Dine Brands Global (NYSE: DIN) has capitalized on strength in the once-wobbling Applebee's franchise for several quarters. But has the chain's momentum stalled? The company reported second-quarter 2019 earnings on July 31, and notably, Applebee's comparable-store sales dipped by 0.5% against the prior-year quarter. This is admittedly a very slight dip in a widely watched metric. Yet it has implications specific to Dine Brands' store-count strategy. Let's walk through the reasoning.
A weakening trend
Investors have closely tracked Applebee's comps for several quarters because they provide an indication of the success of Dine Brands' turnaround plan for the franchise. Applebee's management has revamped the chain's menu, instituted better ordering technology within restaurants, and focused on off-premises sales (takeout, delivery, and catering) to breathe new life into the brand's business model.

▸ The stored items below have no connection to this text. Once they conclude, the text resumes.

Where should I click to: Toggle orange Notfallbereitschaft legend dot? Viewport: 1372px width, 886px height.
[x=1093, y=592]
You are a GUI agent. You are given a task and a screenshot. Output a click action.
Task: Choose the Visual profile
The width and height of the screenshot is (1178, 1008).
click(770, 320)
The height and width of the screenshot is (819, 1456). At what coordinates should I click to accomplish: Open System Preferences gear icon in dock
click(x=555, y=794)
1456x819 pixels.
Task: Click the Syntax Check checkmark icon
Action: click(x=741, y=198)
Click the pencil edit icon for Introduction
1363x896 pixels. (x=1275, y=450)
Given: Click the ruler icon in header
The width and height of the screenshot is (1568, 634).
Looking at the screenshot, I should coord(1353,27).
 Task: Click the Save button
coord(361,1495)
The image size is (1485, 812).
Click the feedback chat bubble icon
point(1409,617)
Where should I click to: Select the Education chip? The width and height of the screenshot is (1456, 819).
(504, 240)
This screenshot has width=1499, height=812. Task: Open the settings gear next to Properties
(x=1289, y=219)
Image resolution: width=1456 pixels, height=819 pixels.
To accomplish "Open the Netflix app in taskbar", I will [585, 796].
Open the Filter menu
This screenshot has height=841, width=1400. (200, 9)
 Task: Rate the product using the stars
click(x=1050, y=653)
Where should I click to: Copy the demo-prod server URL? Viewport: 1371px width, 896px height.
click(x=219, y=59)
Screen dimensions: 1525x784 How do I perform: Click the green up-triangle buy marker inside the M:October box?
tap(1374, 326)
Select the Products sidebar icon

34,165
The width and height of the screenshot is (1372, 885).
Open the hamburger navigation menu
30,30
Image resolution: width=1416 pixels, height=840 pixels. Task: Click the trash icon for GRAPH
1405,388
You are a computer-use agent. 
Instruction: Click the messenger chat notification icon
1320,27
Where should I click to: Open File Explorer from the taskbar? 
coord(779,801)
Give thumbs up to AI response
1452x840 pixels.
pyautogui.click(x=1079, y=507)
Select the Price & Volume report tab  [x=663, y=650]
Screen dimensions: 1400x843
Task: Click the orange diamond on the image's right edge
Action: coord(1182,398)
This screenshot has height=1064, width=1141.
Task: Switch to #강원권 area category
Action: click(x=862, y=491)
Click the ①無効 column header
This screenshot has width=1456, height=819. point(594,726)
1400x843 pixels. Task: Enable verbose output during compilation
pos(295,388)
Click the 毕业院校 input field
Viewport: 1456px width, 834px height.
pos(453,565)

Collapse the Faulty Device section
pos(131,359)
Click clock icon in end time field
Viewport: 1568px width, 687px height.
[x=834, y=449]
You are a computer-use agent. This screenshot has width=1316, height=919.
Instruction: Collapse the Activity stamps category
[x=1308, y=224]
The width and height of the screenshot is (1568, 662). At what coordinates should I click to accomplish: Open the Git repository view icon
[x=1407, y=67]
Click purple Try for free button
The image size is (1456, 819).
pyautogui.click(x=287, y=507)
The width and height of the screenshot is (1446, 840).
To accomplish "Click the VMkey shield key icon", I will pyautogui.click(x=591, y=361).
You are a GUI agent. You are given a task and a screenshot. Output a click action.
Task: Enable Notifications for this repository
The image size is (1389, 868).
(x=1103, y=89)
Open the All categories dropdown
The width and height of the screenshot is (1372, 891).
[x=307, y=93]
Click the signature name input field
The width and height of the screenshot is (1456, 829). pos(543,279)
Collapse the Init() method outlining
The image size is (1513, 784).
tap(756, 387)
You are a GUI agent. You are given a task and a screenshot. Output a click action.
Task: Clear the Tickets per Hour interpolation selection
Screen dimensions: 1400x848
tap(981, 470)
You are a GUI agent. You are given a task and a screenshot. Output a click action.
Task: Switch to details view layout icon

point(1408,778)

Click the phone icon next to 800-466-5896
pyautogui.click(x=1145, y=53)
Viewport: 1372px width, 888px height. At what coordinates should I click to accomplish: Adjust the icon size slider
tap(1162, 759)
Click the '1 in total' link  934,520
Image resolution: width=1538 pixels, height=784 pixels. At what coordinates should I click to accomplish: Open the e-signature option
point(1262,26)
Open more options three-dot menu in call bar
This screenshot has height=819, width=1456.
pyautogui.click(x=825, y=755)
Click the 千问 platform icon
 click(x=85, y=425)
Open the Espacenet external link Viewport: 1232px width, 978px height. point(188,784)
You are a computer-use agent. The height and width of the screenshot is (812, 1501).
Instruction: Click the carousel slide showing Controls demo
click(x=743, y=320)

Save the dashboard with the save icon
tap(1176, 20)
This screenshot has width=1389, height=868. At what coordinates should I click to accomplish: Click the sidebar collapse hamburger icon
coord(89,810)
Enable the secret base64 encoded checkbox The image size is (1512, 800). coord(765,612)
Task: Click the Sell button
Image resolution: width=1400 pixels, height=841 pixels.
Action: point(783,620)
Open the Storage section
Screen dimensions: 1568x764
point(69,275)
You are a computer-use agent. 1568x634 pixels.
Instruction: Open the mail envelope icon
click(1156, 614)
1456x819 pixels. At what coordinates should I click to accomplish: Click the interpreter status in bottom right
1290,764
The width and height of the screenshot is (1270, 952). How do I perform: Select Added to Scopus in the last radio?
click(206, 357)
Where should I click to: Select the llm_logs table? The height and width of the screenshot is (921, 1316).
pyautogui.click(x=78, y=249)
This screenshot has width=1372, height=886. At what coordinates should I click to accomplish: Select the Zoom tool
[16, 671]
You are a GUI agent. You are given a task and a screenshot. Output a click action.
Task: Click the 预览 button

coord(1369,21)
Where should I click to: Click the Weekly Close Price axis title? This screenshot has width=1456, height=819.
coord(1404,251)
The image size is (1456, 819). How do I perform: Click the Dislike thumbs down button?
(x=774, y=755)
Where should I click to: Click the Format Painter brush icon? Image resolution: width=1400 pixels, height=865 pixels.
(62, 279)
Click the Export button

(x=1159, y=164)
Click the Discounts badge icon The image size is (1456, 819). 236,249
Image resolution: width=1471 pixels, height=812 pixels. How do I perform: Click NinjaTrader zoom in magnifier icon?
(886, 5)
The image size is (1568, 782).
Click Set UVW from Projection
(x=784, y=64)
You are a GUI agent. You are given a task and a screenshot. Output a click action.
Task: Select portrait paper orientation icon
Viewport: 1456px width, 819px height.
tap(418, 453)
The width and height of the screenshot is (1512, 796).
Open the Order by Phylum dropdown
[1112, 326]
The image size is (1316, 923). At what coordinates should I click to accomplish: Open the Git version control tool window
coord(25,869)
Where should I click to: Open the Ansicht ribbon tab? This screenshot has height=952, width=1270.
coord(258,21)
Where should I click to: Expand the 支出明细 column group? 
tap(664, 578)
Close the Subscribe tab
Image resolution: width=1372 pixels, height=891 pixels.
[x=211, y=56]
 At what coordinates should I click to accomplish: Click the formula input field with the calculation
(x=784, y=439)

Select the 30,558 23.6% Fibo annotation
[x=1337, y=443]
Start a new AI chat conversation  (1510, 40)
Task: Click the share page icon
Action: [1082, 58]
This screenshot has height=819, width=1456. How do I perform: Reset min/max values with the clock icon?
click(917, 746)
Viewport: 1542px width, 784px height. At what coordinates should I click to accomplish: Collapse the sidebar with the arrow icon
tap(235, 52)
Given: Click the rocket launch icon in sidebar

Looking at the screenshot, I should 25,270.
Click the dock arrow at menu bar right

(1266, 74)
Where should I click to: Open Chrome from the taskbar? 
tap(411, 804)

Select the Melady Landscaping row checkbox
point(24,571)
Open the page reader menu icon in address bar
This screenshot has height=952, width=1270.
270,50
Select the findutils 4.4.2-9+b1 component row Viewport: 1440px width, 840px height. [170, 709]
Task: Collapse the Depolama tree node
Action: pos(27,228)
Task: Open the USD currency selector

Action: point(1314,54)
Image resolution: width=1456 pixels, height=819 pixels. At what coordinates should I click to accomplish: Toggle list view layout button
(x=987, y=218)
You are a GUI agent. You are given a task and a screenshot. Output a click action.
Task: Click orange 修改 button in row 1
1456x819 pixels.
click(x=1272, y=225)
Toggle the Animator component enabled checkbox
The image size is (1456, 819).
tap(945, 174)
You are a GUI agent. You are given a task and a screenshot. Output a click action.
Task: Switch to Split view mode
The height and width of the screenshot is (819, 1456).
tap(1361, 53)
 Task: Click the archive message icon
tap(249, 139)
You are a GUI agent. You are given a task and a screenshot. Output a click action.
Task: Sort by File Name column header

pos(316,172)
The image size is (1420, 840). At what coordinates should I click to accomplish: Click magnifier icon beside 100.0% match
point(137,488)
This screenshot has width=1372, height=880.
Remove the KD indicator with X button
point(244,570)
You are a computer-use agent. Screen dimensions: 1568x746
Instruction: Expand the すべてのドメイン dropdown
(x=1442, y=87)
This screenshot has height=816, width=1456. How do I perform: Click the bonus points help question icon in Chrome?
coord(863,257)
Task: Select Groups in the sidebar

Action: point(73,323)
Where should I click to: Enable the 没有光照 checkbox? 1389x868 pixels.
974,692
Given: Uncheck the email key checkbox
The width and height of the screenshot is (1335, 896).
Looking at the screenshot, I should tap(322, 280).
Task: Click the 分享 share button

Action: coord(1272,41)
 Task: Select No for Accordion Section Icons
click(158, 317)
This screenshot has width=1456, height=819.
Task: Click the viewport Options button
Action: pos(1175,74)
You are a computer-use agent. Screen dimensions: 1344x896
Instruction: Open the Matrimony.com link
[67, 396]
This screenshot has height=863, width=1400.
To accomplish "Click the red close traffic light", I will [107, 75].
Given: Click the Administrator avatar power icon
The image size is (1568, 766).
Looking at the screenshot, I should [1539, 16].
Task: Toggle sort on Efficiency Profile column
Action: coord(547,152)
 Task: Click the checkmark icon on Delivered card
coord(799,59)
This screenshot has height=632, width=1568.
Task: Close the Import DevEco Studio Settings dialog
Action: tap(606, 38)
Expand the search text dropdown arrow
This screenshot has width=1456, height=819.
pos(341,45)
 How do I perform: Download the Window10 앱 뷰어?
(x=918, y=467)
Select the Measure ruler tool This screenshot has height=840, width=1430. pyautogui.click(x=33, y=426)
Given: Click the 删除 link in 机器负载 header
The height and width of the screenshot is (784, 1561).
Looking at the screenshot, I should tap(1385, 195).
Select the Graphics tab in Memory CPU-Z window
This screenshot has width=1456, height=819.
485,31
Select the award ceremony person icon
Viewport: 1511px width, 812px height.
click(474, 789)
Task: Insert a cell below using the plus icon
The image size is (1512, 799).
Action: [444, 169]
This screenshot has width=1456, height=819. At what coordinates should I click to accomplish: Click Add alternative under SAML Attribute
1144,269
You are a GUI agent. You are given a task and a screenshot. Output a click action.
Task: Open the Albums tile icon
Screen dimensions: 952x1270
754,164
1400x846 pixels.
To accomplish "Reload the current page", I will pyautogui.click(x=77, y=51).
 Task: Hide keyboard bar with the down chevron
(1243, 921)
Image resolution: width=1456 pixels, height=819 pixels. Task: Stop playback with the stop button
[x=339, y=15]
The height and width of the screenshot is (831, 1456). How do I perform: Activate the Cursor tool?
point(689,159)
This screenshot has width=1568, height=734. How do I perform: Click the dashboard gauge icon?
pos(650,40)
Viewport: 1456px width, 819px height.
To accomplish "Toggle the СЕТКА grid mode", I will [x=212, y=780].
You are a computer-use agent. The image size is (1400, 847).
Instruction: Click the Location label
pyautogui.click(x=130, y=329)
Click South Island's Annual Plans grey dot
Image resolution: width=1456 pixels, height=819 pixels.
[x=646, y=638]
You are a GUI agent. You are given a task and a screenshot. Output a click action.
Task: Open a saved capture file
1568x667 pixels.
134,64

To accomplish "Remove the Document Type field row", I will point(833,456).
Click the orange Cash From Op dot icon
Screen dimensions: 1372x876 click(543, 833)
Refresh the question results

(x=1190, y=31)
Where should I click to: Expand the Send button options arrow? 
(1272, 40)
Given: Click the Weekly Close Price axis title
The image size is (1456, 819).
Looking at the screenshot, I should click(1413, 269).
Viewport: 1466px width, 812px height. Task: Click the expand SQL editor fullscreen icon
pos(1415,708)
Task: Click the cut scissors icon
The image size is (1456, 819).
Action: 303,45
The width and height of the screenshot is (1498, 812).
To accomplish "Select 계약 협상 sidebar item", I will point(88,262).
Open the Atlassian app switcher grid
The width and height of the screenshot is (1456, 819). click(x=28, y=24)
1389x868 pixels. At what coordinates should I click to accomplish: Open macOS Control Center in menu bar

In any given quarter, rising comps reveal that Applebee's is attracting higher traffic and/or striking the right balance between promoting margin-friendly core menu items and highlighting discounted limited-time offerings (LTOs).
As John Cywinski, president of Applebee's, explained below in an excerpt from the company's earnings conference call, a miscue on a new menu item was partly responsible for the disappointing comps performance in Q2 2019:
I believe our May-June performance could have been stronger had we introduced our new Loaded Fajitas with a compelling nationally advertised price point. While we achieved significant trial, we failed to attract that very important value-seeking guest, resulting in a little less incrementality than anticipated.
These value seekers represent 20% of our guests and are fundamentally price-driven, as well as active switchers among brands throughout the category. Bottom line, when we're aggressive on price, value seekers tend to be with us, and when we're not, they tend to seek a deal elsewhere. Based upon this learning, you'll see us be more overt in the back half of the year from a tactical value perspective. Now on the plus side of the equation, we addressed the gap in our menu and successfully introduced a permanent new fajita category, as well as a new sizzling platform for future innovation.
To me, this quote is informative because it reveals the potential of Applebee's flexible menu structure, which favors LTOs, but the quote also exposes the tenuousness of comps growth, which relies on accurately priced value offerings to keep one-fifth of the chain's customer base from straying to competitors.
Image source: Getty Images.
A wrinkle in the comps calculation
As I wrote late last year, Applebee's comps have been undergirded by the regular closing of underperforming stores each quarter, which has the effect of removing unfavorable comparisons from the company's store base. I explained then that this isn't necessarily a worrisome phenomenon, as shareholders should want management to cull poorly performing units to boost profits.
While store closures have made it easier to post better comps, this effect is waning as store counts reach optimal levels. In fiscal 2018, Dine Brands closed 84 Applebee's locations, or roughly 4.2% of the total store base. In fiscal 2019, the company is on track to complete net closures of between 20 and 30 stores.
This means that comps growth will rely more on the traditional drivers of pricing and customer traffic, with less of a boost deriving from store count changes. Thus, the true strength of the revamped Applebee's value proposition will be easier for average shareholders to ascertain in the quarterly comps trend.
That trend is worth delineating. Since a sterling 7.7% improvement in the third quarter of fiscal 2018, comps growth has weakened each quarter, culminating in the negative performance in the most recent three-month period. Shareholders likely hope that the second quarter's dip is temporary, and that a stumble on a fajita value offering is the simple culprit. But the declining comps trajectory to date looks ominous to me.